Many newcomers to East Meadow are drawn by what is seen as a solid school district with an outstanding music program, according to community leaders.
“What attracts people is the fact that the East Meadow school district is a very good school district,” said Rabbi Ronald Androphy of the East Meadow Jewish Center, where membership has dropped from 550 families in the 1980s to 350. “It may not be Jericho, Syosset, but it is still a solid school district. I think the kids here get a great education.”
East Meadow High School is down the block on Carman Avenue from the Nassau County Correctional Center, a jail with a capacity of 1,540 inmates, including MS-13 members and other felons.
Gonsalves said the jail was tiny and located on a farm when the high school opened in 1955. Then, by the late 1980s, the county wanted a major expansion of the jail. Local residents fought it, and while plans were downsized, the expansion was still substantial.
Many residents say the jail now blends into the background and that escapes are rare – though once a couple of inmates in orange jumpsuits dashed through a Home Depot undetected for a time because their clothes blended somewhat with Home Depot workers’ uniforms.
Farther down Carman Avenue is the county-run Nassau University Medical Center, a 22-story, 1,200-bed hospital on a 75-acre campus. It is the main landmark in town.
“You see the hospital and you know you are in East Meadow,” Gonsalves said.
It opened in 1935 amid what were then the potato farms of the Hempstead Plains. Today it is a Level 1 Trauma Center.
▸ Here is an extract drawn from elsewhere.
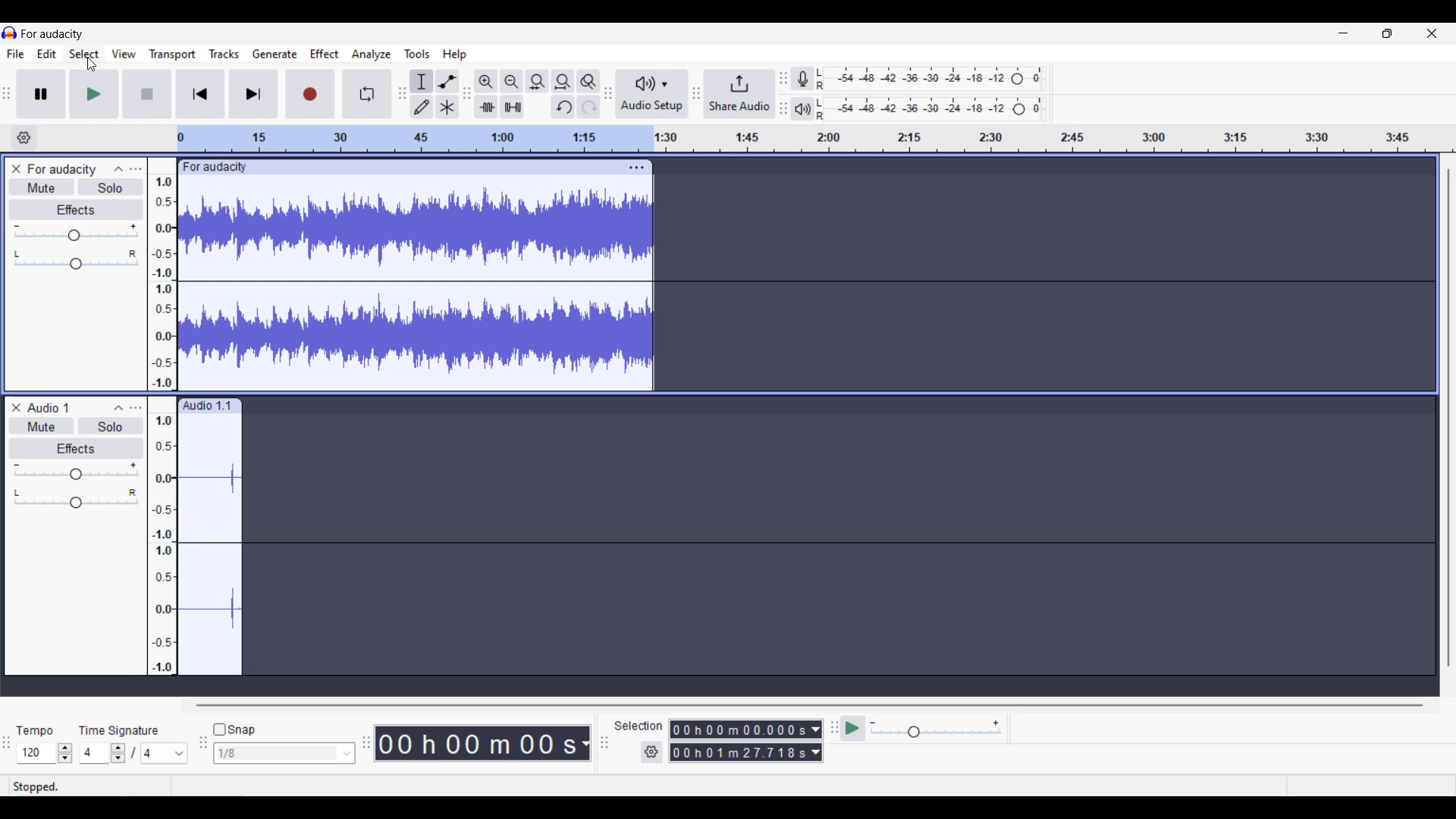  I want to click on Playback level, so click(933, 110).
The hospital sits on the notorious Hempstead Turnpike, jammed with restaurants, stores and other businesses and known for its high rate of pedestrians being struck by cars.
West of the hospital/high school/jail section is the 930-acre Eisenhower Park, which features three 18-hole golf courses, an Olympic-sized swimming pool, 17 baseball fields and two indoor, NHL-sized skating rinks.
Many residents call it the “gem” of East Meadow.